Fumaria occidentalis, the western ramping-fumitory, is a species of flowering plant in the genus Fumaria that is endemic to Cornwall. It is the largest of the British fumitories, and was discovered in 1904.

==Distribution==
Fumaria occidentalis is restricted to "the warmest districts in Cornwall", comprising the westernmost parts of mainland Cornwall and the Isles of Scilly, from near Padstow around Land's End towards The Lizard. Within the Isles of Scilly, it only occurs on St. Mary's, although there are historical records of its occurrence on St. Martin's.

==Description and ecology==
Fumaria occidentalis is the largest fumitory to grow in the United Kingdom, with flowers 12–14 mm long. Their petals are initially whitish (except the dark pink tips), becoming pink later; the sepals are 4–5.5 mm by 2–3 mm, and toothed towards the base. Its fruit are also larger than those of the other British species of Fumaria, at up to 3 × 3 mm.
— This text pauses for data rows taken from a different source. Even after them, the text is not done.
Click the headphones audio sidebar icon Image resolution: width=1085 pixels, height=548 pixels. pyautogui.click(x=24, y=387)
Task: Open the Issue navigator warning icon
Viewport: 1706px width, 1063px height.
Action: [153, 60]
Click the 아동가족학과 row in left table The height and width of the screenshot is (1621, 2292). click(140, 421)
Fumaria occidentalis is an annual plant, flowering from March on the Isles of Scilly, but in May or June on the Cornish mainland. It can be locally abundant in various types of arable and waste land, including field edges and Cornish hedges.

==Taxonomy==
Fumaria occidentalis was first described by Herbert William Pugsley in 1904. In 1902, Pugsley had seen herbarium specimens that he could not assign to any British species, and encountered the plant in person in 1904 while in Cornwall "for a short holiday". The botanist Eliza Standerwick Gregory was also credited with the discovery of the Cornish fumitory. She reported that she found it on the edge of a wood at Lelant according to F. Hamilton Davey's 1909 Flora of Cornwall.

It is closely related to Mediterranean taxa such as Fumaria agraria.